I imagined that this would be more a collection of excerpts from accounts by travellers to the Burgundian Netherlands between circa 1400 and 1600, perhaps not quite as extreme as J.R. Lander's book about The Wars of the Roses (which is virtually all primary source material with just a few pieces of bridging text), but something like that. In fact it turned out to be something more like a social history of the Southern Netherlands in the above mentioned period, occasionally decorated with brief quotes from foreign travellers to illustrate what the author was saying, if you are a teacher and are looking for source material for your lessons then this book won't provide it, but it lists where you might find it. This was fine, but it was not what I had expected. I worried that the eight years war between the Dutch and the Spanish Hapsburgs might overshadow the text, but on the whole it did not and emphasis was given to the deeper history of rebellion and conflict in the Burgundian period too.

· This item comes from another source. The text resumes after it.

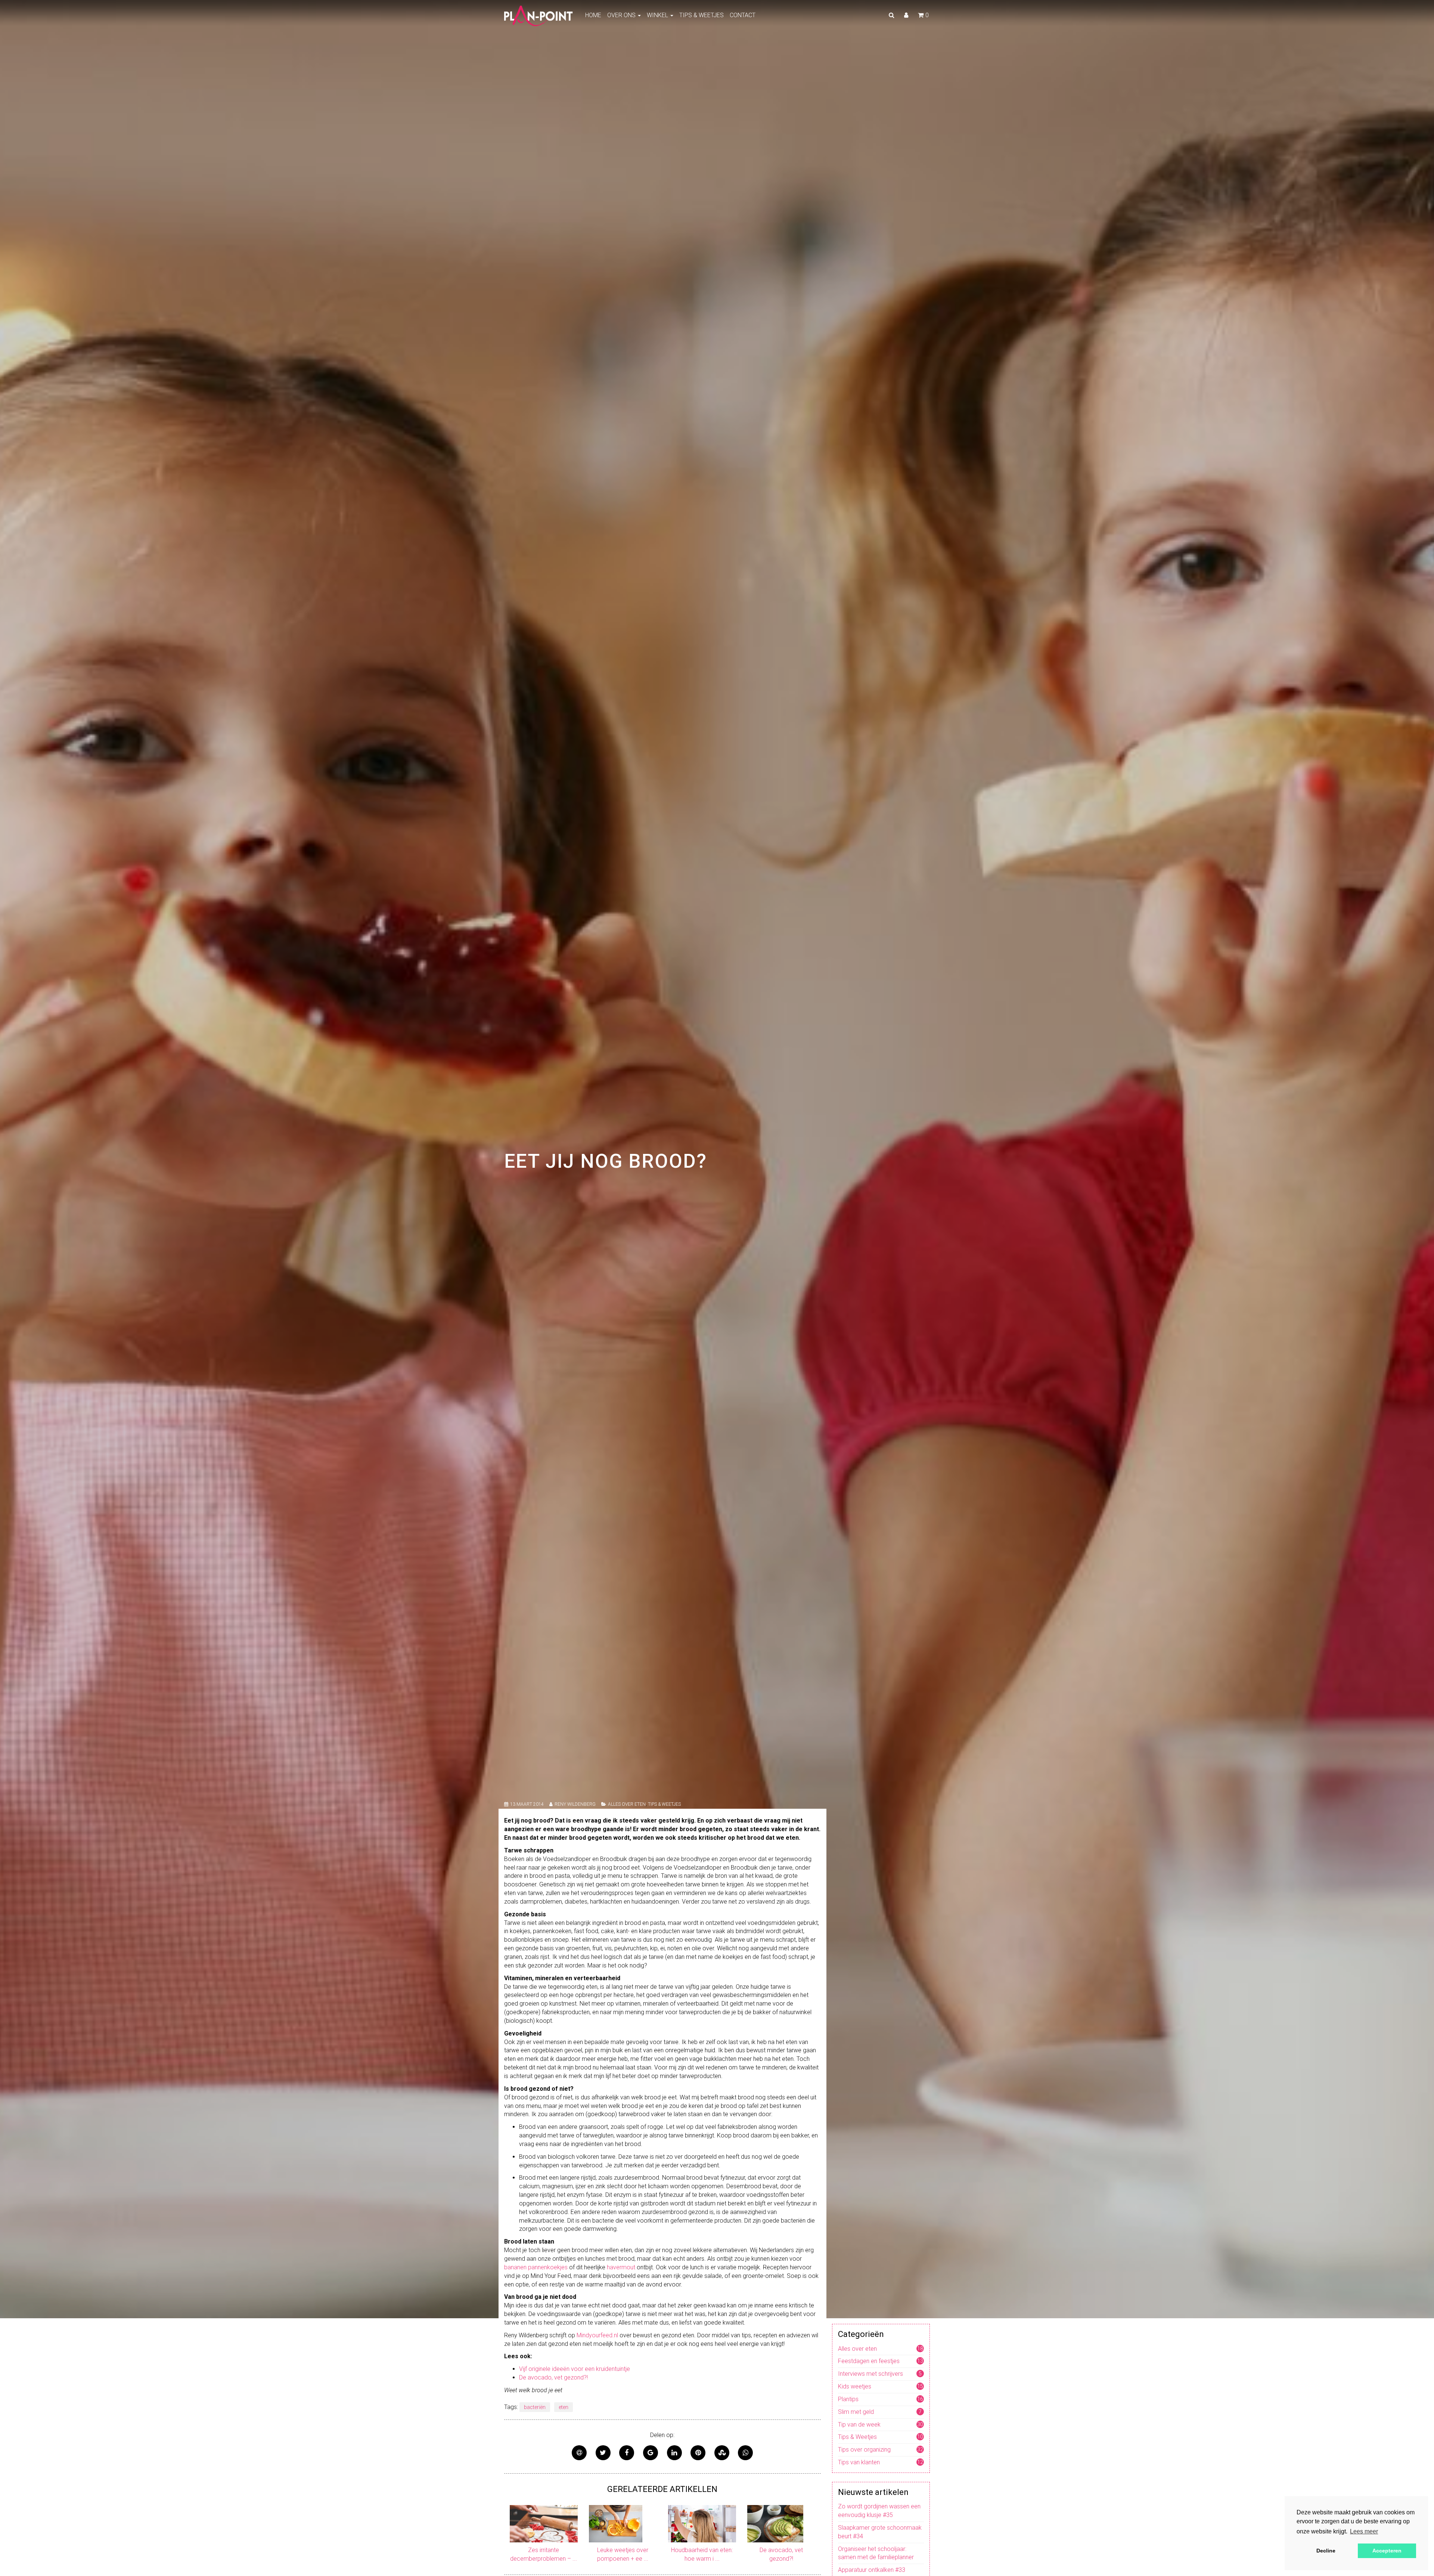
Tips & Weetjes (701, 15)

Now I am beginning a third paragraph when I thought that this might be a one paragraph review, sigh. Looking at what the various foreign witnesses find remarkable one notices in their attitudes some familiar stereotypes, the lecherous Italian, the permissive French, the drunken Dutch, and the reserved Spaniard, as it happened some of the foreigners were Humanists and like good Humanists they had read their Julius Caesar and so saw whenever possible that the southern Netherlanders of their own day were the same as the ancient Belgae.

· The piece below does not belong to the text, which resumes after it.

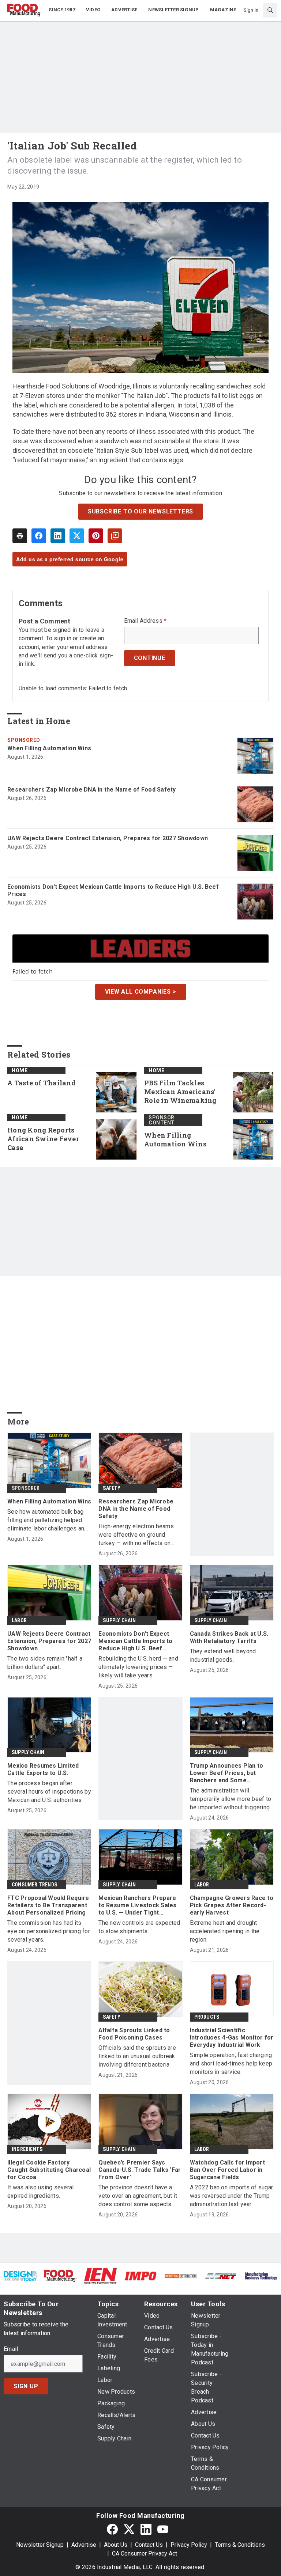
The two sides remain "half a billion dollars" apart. (44, 1662)
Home (19, 1070)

The social History that de Keyser presents here is familiar, but still interesting, a busy, commercial, and urbanised society with wide ranging international connections, the landscape was marshy, the sea had tides, the people were big and blond(e), women were frightfully independent and visible earning money and reading books, the diet rich in dairy products, quite a lot of citrus fruits were imported from Spain and I wonder if this had any lasting impact on the cuisine, drunkenness among men was rife - but the water was considered by travellers to be both undrinkable and not suitable for cooking either(or at least from the perspective of people from wine drinking cultures) . The Italian Vincenzo Quirini wrote that the quattro elementi di Fiandrawere beer, butter, herring and peat. The calories in other words were what made the Southern Netherlands distinctive, the last mentioned was the fuel of choice, though coal and the more traditional wood were also available. There is a rich selection of illustrations at the end of the book - of which the most interesting I thought was a fanciful 15th century picture of the interior of a brothel, but fear not the participants were not naked because they all wore hats (and nothing else) what struck me about it was how slender all of the people were even in a very prosperous region relatively wealthy people looked almost malnourished by contemporary European standards once more it is all about the calories, there are also a couple of maps and a bibliography listing published and unpublished primary sources.